The data:

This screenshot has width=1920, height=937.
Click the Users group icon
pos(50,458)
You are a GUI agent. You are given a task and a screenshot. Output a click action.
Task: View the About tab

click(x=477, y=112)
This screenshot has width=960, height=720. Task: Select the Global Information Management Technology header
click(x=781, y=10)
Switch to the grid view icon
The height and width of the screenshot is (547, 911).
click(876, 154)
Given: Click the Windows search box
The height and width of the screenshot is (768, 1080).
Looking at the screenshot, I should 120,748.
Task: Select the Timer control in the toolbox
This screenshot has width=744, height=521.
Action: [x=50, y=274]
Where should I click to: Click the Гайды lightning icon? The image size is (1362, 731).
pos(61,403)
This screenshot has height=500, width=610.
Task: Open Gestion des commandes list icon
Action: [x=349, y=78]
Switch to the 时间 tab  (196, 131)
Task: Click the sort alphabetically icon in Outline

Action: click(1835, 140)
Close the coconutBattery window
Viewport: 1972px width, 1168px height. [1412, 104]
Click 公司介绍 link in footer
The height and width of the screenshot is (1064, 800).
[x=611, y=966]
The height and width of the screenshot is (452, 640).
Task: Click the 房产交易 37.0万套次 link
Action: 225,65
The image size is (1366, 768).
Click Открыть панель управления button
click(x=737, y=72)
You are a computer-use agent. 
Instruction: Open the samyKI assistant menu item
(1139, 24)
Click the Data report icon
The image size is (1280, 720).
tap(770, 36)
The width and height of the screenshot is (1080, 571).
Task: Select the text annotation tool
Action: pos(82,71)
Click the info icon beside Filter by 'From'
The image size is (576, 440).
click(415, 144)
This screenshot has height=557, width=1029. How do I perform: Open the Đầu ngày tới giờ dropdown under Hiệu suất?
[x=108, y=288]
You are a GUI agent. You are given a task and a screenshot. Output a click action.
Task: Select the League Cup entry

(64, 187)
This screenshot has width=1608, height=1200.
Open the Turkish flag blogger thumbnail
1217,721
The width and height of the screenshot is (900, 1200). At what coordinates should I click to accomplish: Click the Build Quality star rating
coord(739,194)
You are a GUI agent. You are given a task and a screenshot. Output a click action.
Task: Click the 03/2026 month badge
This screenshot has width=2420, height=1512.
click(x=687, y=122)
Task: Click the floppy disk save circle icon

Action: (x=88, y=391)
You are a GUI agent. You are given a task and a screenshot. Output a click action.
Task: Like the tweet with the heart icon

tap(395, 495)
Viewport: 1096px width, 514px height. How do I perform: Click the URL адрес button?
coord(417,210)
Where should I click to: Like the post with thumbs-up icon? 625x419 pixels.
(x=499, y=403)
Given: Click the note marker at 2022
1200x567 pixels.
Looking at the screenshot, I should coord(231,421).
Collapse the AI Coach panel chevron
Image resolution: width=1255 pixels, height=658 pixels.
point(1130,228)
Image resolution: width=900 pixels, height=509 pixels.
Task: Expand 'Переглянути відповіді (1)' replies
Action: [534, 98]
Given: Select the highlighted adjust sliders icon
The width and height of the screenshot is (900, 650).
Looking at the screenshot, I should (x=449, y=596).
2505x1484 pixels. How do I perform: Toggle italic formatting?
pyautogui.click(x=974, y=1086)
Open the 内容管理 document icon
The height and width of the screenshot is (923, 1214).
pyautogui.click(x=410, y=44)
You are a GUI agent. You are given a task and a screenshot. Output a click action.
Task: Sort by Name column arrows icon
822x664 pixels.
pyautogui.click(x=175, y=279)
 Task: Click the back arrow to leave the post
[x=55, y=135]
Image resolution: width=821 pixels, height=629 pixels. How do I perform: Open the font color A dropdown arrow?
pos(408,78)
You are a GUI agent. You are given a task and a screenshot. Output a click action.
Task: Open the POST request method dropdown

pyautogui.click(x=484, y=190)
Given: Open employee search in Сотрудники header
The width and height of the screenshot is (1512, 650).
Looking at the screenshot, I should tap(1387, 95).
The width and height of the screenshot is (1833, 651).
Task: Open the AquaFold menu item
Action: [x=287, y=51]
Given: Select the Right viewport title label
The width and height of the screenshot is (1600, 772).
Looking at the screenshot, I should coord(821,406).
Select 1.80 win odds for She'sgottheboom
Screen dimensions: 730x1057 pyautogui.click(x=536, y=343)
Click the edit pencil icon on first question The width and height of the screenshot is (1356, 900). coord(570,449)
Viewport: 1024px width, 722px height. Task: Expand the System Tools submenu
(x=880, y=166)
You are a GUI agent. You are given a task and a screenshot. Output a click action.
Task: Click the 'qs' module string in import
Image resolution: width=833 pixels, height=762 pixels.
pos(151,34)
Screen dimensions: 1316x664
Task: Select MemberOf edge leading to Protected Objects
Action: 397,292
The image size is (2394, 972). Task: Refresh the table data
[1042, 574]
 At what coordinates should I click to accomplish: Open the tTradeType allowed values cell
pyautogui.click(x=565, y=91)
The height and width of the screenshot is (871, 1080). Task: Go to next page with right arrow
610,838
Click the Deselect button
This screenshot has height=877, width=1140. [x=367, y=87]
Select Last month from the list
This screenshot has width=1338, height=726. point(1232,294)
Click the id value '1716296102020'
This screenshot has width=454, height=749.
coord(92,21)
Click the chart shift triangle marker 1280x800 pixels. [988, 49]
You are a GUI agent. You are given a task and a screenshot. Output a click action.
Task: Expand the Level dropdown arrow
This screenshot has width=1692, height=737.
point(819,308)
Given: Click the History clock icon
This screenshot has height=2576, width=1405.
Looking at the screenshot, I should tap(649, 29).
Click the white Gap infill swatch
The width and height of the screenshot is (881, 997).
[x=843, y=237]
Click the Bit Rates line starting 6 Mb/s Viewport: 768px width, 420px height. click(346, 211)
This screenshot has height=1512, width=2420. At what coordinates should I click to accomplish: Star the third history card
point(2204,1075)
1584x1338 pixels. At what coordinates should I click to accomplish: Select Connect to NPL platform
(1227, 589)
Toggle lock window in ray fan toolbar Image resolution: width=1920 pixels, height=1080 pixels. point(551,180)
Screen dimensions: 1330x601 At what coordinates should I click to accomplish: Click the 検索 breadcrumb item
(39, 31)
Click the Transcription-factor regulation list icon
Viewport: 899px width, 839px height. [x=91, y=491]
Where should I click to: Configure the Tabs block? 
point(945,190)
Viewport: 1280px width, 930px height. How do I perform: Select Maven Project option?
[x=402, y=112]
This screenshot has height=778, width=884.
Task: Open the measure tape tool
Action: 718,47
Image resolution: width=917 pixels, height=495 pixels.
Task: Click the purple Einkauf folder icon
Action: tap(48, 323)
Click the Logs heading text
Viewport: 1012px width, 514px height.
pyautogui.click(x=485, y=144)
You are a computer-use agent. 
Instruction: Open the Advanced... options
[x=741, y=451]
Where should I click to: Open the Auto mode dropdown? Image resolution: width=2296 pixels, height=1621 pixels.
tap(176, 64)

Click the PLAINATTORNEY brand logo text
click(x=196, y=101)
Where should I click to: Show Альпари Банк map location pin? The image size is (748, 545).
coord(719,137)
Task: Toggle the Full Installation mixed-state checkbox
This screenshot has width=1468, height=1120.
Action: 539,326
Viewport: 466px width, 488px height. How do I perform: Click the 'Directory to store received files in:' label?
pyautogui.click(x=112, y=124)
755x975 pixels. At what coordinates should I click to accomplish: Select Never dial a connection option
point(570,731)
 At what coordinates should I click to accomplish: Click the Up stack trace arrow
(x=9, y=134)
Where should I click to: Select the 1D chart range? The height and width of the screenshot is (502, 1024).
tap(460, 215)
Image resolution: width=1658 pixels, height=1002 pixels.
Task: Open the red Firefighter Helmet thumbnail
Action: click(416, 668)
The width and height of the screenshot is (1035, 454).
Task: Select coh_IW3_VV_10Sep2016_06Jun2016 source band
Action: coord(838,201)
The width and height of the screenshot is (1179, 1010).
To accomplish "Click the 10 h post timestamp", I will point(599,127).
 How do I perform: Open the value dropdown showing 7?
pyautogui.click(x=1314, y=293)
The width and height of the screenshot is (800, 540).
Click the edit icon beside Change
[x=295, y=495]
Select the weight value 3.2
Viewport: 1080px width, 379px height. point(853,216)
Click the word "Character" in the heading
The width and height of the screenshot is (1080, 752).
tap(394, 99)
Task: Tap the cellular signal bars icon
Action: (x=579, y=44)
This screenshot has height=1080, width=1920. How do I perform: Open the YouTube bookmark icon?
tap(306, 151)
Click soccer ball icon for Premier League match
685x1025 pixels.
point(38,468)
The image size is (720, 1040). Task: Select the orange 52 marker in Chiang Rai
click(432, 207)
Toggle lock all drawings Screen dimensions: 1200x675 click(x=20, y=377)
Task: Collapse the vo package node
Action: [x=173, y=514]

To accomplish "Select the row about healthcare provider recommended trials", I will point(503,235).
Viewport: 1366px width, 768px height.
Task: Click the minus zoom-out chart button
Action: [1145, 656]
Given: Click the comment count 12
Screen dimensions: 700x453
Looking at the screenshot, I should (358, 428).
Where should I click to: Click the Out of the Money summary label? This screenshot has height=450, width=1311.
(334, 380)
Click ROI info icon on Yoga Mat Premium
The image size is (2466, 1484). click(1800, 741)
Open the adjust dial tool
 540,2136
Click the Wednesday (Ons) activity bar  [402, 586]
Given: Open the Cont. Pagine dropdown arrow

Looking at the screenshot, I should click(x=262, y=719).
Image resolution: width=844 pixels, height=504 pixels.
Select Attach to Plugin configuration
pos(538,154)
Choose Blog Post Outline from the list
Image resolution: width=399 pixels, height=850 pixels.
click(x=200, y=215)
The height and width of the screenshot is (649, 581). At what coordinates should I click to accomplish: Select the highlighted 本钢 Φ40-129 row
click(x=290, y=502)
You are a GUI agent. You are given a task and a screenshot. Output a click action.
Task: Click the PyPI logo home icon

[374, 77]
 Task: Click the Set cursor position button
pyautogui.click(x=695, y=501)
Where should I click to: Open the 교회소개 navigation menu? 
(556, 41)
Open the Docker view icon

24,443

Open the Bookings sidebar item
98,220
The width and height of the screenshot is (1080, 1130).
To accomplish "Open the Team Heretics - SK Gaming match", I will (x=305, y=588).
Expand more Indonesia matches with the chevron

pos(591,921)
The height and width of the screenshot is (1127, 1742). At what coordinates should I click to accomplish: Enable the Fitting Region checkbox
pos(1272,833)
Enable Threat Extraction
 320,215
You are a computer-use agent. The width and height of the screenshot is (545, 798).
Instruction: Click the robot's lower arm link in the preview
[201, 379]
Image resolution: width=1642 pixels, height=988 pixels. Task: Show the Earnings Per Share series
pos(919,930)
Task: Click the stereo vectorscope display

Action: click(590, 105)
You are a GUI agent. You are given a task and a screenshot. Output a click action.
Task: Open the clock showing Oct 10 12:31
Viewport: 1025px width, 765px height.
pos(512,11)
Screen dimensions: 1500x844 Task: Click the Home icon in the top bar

Your objective: Quote the material word for word, starting with the line that contains "Image resolution: width=844" and going on through the end of the material.

Result for this task:
Image resolution: width=844 pixels, height=504 pixels.
Select Attach to Plugin configuration
pos(538,154)
Choose Blog Post Outline from the list
Image resolution: width=399 pixels, height=850 pixels.
click(x=200, y=215)
The height and width of the screenshot is (649, 581). At what coordinates should I click to accomplish: Select the highlighted 本钢 Φ40-129 row
click(x=290, y=502)
You are a GUI agent. You are given a task and a screenshot. Output a click action.
Task: Click the PyPI logo home icon

[374, 77]
 Task: Click the Set cursor position button
pyautogui.click(x=695, y=501)
Where should I click to: Open the 교회소개 navigation menu? 
(556, 41)
Open the Docker view icon

24,443

Open the Bookings sidebar item
98,220
The width and height of the screenshot is (1080, 1130).
To accomplish "Open the Team Heretics - SK Gaming match", I will (x=305, y=588).
Expand more Indonesia matches with the chevron

pos(591,921)
The height and width of the screenshot is (1127, 1742). At what coordinates should I click to accomplish: Enable the Fitting Region checkbox
pos(1272,833)
Enable Threat Extraction
 320,215
You are a computer-use agent. The width and height of the screenshot is (545, 798).
Instruction: Click the robot's lower arm link in the preview
[201, 379]
Image resolution: width=1642 pixels, height=988 pixels. Task: Show the Earnings Per Share series
pos(919,930)
Task: Click the stereo vectorscope display

Action: click(590, 105)
You are a GUI agent. You are given a task and a screenshot. Output a click action.
Task: Open the clock showing Oct 10 12:31
Viewport: 1025px width, 765px height.
pos(512,11)
Screen dimensions: 1500x844 Task: Click the Home icon in the top bar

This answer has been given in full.